Text shown Start Marker
Research Seminar

Bayesian mixture modeling with variable selection


Tomoki Tokuda


KU Leuven

Abstract: A general problem in clustering highdimensional data is that inclusion of irrelevant variables can mask the 'true' group structure. For an effective clustering of observations, some form of variable selection is therefore essential.

In this presentation, I will discuss a Bayesian multivariate normal mixture method with variable selection for highdimensional data, proposed by Tadesse, Sha and Vannuci (JASA, 2005). It is found that there are three drawbacks for this method. Firstly, the method is not scale-invariant (i.e., transforming the unit of one variable may influence the results); secondly, the results of the method are sensitive to the number of irrelevant variables; thirdly, the method may get trapped in a one-cluster solution. These drawbacks may considerably hamper the use of the method in practice. As a way out, several modifications of the method will be proposed.
Text shown End Marker
Dataset extract Start Marker
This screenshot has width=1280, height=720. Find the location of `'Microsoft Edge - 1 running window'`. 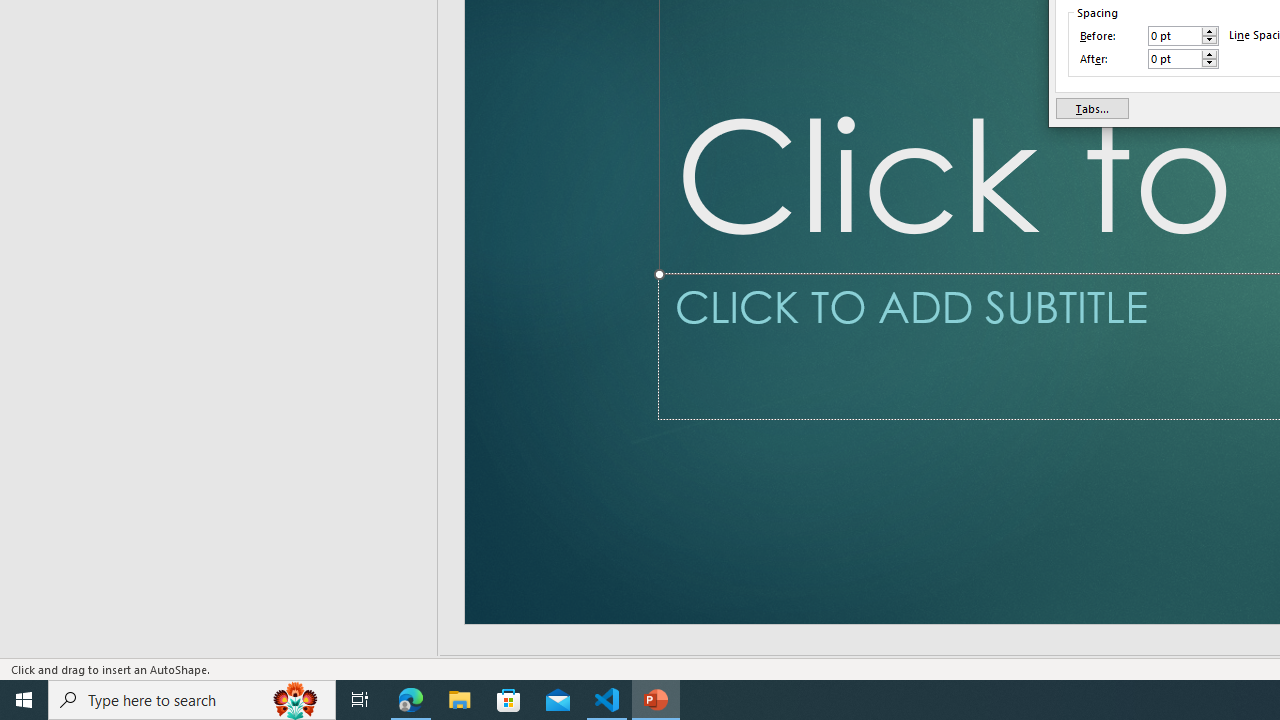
Dataset extract End Marker
*Task to complete*
Carry on the seminar abstract on Bayesian mixture modeling with variable selection, starting right after its last sentence. The lines above come from a separate source and are unrelated to the seminar abstract.

*Answer for the task*
Furthermore, Steinley & Brusco's (Psychometrika, 2008) method will be touched on. The method is based on the k-means algorithm, combined with a so-called clusterability index for screening possible discriminating variables. In an earlier comparison, it outperformed various alternative clustering methods with variable selection.

Finally, I will outline a new simulation study. In this study, the performance of three methods will be compared: the original Tadesse method, our modified Tadesse method, and the Steinley & Brusco method.
Date: Tue Feb 10, 12:15 pm - 1:15 pm
Place: room 02.51 (Department of Psychology, Tiensestraat 102, 3000 Leuven)